For now i do an if (original == inputted.ToLower()) , but I would like to compare the strings and highlight the differences on the screen

like this:

original: hiroyashi
wrote by user: hiroyoshi

i was thinking to compare the two strings and save the differences in another variable, with HTML tags, and then show it on a Literal control... but... if the differences are many, or the input is shorter... how to do that?

It looks there is the needing of an huge amount of coding... or not?

2009-06-16 10:15
by Magnetic_dud
The "y" is in common, so why is it highlighted as a difference - Eric Lippert 2009-06-16 15:13
Assuming that's an error, this is a very well-known problem usually called the Longest Common Subsequence problem; I'm sure you can find examples of algorithms that find the LCS of strings. Here's my article on how to do it with arrays in JScript, but you could pretty easily adapt it to sequences of characters in C#: http://blogs.msdn.com/ericlippert/archive/2004/07/21/189974.asp - Eric Lippert 2009-06-16 15:14
ah, i forgot to add another element of difficulty: the Y is highlighted because i show the wrong SYLLABLE in japanes - Magnetic_dud 2009-06-16 20:54
OK, if you can come up with two arrays of syllables, then you can use the LCS algorithm to figure out which syllables are in common and which are not - Eric Lippert 2009-06-16 23:07
thank you for you comment, it pushed me in the right way :)

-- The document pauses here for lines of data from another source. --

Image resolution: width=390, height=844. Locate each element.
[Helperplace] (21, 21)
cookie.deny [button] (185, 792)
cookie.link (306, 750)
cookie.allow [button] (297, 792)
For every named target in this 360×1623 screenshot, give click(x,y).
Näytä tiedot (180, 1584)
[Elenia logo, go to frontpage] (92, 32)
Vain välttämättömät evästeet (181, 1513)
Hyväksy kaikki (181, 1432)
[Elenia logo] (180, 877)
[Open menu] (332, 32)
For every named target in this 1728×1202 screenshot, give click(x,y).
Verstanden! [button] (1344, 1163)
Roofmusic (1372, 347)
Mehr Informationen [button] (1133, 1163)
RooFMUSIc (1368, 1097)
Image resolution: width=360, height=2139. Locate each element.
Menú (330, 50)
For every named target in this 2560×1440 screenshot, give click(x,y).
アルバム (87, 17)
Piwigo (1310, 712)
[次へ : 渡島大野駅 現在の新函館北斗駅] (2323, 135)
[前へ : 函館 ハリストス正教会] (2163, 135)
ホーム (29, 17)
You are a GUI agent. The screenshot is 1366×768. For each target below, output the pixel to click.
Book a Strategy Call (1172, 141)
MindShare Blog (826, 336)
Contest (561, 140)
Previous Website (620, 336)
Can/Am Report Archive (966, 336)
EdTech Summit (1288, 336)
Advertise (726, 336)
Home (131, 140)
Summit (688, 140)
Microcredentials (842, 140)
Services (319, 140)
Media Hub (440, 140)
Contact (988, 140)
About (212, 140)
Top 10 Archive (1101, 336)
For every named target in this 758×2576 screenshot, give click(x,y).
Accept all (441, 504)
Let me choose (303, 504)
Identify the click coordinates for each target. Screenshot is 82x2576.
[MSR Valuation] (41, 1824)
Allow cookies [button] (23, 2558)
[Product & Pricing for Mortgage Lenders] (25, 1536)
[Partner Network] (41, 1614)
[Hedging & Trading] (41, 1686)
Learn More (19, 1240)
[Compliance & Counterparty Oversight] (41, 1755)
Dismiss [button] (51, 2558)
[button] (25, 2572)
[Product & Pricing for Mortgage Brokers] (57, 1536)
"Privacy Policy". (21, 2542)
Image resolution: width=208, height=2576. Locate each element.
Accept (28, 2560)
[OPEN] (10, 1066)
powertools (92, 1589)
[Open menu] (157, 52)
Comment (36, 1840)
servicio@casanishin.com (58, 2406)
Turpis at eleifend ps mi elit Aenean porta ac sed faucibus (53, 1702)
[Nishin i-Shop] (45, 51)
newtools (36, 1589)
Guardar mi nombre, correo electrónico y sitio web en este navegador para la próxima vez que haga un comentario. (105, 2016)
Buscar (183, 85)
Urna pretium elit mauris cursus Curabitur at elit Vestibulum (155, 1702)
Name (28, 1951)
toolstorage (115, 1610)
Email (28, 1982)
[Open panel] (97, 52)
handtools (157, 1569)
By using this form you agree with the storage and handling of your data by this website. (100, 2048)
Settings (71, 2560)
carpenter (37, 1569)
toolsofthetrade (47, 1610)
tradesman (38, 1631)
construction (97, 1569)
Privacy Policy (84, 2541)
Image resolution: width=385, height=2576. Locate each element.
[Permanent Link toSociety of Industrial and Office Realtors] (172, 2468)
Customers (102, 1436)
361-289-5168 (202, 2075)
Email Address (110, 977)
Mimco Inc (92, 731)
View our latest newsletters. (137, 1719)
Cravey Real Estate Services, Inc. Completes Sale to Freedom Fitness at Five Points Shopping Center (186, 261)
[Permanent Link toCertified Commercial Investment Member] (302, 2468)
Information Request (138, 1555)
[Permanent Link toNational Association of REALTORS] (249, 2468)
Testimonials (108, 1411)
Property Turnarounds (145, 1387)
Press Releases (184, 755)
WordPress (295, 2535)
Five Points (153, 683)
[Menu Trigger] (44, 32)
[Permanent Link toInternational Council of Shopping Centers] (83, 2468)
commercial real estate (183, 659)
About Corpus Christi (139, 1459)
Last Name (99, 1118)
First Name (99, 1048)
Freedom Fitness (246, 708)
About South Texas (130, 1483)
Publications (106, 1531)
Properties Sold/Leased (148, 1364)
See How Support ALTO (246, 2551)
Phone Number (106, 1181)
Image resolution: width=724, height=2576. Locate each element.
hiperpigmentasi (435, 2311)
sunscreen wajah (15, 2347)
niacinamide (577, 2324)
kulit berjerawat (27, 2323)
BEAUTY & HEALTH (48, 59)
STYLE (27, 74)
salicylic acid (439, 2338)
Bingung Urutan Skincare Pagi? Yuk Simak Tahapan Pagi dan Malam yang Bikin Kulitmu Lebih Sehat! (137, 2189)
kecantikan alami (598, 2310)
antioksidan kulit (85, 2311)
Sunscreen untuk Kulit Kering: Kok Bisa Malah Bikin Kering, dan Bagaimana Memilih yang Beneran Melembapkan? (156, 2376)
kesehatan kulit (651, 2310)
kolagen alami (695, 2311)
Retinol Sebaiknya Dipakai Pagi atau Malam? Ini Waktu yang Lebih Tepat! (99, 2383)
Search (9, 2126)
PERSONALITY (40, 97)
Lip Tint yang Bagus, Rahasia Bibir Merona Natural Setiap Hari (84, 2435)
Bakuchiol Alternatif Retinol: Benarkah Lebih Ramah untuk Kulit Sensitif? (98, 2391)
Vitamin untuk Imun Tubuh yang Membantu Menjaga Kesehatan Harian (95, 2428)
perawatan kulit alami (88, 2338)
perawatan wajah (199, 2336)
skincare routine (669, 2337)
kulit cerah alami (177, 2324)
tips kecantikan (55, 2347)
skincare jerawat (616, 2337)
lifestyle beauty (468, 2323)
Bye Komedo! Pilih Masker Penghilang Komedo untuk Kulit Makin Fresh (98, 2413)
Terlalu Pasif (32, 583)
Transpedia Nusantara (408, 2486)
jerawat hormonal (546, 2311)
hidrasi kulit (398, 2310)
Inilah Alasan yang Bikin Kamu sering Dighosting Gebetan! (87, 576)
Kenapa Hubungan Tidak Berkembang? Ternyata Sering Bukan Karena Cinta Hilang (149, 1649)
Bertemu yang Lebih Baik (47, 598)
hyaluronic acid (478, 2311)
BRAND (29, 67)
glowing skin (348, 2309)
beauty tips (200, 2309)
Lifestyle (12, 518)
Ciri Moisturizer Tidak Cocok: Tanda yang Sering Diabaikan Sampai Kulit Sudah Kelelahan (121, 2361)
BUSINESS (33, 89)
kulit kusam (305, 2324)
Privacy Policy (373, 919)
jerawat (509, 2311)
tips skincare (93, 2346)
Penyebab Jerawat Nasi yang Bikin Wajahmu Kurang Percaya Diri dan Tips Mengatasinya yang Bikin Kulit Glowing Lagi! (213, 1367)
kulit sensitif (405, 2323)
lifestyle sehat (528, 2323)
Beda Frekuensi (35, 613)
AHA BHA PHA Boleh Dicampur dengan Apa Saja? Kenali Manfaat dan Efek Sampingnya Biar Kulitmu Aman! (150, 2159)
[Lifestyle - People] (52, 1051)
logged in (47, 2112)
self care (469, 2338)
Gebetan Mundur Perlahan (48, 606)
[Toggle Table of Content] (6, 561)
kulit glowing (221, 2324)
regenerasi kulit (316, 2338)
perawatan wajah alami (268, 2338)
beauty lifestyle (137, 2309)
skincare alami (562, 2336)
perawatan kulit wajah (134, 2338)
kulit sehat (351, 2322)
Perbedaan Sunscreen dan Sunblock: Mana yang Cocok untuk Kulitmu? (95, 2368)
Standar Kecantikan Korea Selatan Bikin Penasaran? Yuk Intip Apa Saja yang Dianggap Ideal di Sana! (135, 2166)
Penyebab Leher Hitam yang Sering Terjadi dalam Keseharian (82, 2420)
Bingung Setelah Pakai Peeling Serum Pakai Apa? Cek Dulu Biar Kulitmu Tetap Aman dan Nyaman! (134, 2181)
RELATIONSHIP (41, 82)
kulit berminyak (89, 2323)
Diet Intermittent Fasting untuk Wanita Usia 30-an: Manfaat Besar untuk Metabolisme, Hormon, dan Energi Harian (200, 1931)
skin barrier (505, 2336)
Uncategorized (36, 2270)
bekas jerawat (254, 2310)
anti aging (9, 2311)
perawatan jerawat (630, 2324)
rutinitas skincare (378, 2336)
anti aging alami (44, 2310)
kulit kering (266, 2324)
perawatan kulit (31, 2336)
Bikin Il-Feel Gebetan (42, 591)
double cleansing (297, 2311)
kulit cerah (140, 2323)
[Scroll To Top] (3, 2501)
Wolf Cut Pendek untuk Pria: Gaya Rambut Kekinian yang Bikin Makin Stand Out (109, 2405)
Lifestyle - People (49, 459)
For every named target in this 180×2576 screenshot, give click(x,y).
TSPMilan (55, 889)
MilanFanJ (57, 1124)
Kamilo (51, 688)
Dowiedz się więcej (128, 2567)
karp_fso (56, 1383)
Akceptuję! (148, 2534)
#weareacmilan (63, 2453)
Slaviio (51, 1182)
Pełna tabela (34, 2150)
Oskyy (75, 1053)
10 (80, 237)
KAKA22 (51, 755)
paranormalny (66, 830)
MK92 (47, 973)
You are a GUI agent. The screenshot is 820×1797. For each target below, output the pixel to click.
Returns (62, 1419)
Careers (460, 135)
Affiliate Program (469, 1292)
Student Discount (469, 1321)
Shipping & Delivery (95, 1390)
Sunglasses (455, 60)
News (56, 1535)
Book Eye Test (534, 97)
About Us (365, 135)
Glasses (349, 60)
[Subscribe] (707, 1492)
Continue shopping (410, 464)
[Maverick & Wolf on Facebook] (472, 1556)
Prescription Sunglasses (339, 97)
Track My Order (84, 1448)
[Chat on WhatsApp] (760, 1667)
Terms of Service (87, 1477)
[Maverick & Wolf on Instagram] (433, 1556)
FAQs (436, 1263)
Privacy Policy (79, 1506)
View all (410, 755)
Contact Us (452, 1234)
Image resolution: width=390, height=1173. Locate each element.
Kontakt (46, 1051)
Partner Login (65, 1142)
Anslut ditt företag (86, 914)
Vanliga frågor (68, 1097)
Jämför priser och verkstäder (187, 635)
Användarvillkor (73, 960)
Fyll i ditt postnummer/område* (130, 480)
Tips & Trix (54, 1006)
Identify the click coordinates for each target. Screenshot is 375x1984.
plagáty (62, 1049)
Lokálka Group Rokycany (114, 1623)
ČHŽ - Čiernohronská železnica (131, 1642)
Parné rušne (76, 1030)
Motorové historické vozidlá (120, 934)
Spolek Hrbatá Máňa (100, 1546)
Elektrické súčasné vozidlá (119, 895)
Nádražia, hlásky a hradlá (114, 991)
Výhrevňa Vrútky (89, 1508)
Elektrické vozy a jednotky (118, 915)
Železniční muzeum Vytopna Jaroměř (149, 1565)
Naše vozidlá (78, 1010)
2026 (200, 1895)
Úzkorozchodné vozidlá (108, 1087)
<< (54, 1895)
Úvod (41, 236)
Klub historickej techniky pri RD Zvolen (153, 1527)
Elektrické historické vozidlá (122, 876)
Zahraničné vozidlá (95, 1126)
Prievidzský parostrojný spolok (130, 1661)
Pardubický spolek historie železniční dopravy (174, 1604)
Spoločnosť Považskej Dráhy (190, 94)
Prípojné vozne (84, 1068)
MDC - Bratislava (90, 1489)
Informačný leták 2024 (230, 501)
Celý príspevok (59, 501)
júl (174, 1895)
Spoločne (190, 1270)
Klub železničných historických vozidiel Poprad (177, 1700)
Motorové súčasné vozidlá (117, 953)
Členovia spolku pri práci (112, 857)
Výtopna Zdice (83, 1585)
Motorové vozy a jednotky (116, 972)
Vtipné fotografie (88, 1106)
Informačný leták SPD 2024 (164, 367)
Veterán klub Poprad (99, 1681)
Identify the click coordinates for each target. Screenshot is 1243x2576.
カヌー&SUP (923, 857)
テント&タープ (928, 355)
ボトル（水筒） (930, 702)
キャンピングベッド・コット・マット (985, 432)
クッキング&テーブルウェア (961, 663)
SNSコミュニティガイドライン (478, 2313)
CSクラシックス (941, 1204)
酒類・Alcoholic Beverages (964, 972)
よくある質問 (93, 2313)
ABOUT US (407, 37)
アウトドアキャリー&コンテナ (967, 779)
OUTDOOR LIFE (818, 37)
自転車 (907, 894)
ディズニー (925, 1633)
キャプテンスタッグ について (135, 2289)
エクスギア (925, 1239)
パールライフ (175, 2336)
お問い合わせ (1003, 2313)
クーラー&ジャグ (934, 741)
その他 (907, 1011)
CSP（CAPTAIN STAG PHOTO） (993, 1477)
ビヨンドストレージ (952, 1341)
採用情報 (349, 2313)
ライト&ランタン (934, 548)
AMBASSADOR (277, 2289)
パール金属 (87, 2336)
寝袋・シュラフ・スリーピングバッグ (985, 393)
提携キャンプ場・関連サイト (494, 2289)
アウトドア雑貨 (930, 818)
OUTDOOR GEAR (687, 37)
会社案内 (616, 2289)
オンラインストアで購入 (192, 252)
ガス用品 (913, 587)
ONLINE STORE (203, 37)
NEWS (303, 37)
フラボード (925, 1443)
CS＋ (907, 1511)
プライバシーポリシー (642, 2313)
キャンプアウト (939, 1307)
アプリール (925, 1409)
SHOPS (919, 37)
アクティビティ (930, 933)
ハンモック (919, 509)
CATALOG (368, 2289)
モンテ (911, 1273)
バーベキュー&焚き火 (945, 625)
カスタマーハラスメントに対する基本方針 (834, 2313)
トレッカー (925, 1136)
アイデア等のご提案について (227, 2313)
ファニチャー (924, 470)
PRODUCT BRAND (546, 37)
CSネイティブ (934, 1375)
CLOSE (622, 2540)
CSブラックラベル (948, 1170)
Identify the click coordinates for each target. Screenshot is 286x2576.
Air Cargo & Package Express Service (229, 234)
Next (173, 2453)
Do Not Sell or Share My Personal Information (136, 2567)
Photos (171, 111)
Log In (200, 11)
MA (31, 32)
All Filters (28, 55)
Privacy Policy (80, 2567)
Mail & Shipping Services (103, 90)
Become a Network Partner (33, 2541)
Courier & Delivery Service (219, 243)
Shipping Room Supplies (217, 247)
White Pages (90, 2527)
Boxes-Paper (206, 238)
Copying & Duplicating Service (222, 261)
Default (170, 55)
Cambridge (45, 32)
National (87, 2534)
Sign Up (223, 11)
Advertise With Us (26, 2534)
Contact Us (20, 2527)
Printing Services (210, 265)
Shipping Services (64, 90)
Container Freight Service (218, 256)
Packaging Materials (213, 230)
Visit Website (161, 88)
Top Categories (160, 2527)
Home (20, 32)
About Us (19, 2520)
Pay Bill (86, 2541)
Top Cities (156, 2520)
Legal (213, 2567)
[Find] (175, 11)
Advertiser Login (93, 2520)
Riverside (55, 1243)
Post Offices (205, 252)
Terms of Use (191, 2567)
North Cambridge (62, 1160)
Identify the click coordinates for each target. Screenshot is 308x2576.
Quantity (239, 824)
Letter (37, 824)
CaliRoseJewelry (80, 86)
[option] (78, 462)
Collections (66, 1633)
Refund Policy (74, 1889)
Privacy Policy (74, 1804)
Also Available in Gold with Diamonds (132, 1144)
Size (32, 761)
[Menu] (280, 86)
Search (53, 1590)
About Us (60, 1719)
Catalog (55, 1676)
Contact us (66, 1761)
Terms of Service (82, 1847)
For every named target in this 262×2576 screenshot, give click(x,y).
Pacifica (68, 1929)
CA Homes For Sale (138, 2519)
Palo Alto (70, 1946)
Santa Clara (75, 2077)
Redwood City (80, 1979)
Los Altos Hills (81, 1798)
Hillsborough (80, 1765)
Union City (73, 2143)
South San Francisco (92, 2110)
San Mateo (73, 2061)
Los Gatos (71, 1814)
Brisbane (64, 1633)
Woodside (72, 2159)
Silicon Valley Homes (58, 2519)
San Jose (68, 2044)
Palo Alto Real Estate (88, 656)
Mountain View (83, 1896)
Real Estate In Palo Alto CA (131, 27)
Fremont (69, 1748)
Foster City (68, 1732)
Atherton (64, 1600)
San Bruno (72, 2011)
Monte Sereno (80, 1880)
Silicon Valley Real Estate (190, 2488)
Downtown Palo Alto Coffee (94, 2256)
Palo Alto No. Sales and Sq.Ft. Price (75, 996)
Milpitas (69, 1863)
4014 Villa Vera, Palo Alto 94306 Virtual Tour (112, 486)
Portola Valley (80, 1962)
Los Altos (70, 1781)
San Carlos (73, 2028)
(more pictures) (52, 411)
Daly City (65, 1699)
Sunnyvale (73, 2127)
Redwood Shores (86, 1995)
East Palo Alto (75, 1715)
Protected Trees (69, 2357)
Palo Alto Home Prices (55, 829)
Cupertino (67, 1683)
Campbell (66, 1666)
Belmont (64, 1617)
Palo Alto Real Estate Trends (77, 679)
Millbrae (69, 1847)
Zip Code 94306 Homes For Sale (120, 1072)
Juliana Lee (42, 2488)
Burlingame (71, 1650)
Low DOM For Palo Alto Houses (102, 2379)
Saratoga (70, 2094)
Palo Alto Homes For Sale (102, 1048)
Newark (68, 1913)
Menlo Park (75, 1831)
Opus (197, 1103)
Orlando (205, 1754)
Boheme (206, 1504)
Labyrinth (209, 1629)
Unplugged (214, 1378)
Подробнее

èé coding in progress è - Magnetic_dud 2009-06-17 10:26



3

I seem to remember someone asking this not too long ago, and essentially they were pointed at difference engines.

A quick search on codeplex brings up: http://www.codeplex.com/site/search?projectSearchText=diff

May be worth a hunt through some of those that come up - you may be able to plug something into your existing code?

Cheers, Terry

2009-06-16 10:20
by Terry_Brown
few more URLs: http://www.codeproject.com/KB/recipes/diffengine.aspx http://www.mathertel.de/Diff/ http://www.menees.com/index.htm - Terry_Brown 2009-06-16 10:24
this looks perfect for my use: http://www.mathertel.de/Diff/

thank you - Magnetic_dud 2009-06-16 10:44



2

John Resig wrote a javascript diff algorithm, but he's removed the page explaining what it does from his site. It's still available through the google cache though. Apologies if linking that is bad John. It should do what you want, someone else took it, tweaked it and put an article up about it here - complete with a test page

2009-06-16 10:50
by Dan F


0

I am not sure if this would be helpful, but this is a way I would do:

I would use a hashmap, and store all words seperate by space there. Then using that I would map with the original.

You can add html tags or whatever if they are different.

There is bound to be a performance issue here on a large dictionary of words The coding itself would not be long though.